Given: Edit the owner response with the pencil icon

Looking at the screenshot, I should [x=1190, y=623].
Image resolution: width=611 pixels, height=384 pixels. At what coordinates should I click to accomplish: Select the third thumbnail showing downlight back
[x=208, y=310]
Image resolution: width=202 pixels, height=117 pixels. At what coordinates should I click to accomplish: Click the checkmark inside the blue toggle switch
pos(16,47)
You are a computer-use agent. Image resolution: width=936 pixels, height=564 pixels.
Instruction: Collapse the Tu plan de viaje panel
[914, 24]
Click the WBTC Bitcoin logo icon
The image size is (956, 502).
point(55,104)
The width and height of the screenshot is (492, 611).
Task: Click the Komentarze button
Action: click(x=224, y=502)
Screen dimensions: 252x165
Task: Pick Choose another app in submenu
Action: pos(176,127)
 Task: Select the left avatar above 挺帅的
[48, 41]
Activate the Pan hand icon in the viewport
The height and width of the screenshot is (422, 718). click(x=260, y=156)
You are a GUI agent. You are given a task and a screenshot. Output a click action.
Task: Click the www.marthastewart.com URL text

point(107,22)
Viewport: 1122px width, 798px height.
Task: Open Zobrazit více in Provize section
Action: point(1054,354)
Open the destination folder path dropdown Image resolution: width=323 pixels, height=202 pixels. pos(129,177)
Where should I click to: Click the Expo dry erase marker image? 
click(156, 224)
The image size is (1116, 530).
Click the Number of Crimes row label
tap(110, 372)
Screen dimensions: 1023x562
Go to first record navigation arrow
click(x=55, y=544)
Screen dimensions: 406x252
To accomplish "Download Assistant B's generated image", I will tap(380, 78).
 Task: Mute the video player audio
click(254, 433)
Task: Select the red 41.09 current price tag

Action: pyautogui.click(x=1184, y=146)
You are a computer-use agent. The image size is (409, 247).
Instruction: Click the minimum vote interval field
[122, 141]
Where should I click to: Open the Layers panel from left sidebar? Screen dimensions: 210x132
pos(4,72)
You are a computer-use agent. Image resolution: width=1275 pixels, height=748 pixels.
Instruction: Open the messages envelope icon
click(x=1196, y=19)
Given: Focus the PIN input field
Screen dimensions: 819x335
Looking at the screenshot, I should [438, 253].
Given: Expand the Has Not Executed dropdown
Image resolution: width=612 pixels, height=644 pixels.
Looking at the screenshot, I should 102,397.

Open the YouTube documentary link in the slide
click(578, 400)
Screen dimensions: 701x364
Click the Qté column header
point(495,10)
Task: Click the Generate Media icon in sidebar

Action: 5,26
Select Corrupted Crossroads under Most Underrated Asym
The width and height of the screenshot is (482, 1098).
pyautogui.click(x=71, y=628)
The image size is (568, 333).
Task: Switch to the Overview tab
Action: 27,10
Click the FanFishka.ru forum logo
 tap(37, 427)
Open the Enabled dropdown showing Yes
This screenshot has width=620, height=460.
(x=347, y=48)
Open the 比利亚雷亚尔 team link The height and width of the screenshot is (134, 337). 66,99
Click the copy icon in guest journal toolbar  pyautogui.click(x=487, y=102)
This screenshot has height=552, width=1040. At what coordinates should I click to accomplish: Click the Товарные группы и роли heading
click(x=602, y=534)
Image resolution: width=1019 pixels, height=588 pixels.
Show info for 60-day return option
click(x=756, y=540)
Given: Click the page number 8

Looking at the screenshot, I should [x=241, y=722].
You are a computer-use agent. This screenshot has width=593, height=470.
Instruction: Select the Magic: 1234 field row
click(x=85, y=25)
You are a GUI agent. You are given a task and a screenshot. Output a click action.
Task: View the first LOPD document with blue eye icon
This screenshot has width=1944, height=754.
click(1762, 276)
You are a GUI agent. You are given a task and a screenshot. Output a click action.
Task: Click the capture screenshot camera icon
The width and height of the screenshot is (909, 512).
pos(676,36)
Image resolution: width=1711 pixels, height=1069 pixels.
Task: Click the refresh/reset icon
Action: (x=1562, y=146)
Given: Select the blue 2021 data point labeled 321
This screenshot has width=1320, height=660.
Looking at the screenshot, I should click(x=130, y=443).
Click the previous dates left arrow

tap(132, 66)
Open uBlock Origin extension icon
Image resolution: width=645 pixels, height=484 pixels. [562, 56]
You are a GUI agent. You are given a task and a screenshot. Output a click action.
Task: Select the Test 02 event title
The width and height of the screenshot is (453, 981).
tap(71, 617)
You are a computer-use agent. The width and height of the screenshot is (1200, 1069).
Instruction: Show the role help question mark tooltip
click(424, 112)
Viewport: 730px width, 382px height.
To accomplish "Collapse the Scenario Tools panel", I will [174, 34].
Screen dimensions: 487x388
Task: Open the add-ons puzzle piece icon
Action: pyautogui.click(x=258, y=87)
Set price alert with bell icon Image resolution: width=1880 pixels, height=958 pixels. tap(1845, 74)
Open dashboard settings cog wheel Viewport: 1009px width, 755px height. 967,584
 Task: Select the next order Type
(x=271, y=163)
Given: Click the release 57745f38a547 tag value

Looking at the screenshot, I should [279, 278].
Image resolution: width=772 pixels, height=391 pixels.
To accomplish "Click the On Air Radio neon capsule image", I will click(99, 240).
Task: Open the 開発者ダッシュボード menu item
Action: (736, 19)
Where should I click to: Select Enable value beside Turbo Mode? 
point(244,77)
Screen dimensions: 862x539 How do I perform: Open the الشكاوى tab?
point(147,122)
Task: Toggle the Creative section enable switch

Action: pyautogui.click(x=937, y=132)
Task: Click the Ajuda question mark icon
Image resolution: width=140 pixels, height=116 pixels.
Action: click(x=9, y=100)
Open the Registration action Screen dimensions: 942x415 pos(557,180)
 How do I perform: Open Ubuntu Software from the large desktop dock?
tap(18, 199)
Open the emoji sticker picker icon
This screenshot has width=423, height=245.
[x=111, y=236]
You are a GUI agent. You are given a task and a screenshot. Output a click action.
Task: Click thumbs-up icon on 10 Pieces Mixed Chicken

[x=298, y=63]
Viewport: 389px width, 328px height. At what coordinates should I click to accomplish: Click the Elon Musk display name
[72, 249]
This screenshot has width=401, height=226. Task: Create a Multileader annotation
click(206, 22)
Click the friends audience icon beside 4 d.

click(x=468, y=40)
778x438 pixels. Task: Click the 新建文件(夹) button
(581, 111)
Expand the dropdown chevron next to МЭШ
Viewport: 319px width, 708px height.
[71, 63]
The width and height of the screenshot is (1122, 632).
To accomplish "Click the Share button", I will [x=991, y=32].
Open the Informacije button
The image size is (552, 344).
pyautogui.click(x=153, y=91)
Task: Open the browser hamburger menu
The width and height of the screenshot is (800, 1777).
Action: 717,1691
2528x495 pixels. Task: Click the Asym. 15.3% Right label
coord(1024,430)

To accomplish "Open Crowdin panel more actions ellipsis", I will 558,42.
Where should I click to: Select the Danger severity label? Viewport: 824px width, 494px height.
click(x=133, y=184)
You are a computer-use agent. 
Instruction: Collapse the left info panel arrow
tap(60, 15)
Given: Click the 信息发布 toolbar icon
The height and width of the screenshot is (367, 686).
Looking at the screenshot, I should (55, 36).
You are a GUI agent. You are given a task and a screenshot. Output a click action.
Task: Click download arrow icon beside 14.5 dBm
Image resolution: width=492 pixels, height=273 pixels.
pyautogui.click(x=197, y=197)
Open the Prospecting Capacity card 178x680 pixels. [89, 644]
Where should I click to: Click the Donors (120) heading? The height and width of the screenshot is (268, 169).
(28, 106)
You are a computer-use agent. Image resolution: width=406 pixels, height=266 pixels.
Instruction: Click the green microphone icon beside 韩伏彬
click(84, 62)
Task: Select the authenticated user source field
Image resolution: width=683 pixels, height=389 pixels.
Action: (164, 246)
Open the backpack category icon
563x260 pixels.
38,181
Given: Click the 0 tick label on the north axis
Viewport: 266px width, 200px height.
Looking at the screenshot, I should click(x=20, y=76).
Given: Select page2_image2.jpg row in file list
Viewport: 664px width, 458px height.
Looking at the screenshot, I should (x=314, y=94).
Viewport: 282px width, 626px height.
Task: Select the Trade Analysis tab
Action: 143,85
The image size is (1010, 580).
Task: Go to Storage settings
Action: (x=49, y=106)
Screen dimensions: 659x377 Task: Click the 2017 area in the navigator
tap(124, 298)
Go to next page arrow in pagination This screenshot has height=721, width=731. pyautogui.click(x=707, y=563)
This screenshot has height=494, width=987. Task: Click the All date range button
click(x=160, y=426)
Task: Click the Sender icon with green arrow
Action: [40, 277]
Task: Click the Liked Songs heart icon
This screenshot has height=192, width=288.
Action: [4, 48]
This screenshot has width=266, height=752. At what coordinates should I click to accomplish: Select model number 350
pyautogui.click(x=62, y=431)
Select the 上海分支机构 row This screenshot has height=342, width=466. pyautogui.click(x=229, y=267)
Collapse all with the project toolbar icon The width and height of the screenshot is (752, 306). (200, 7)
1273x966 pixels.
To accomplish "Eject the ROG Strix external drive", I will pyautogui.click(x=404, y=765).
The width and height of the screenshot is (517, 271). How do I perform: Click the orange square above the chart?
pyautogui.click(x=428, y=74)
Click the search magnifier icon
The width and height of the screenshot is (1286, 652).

**Assignment:** Nothing but a number should be given: how many lines in the listing hold the word "toolbar".

**Solution below:** 3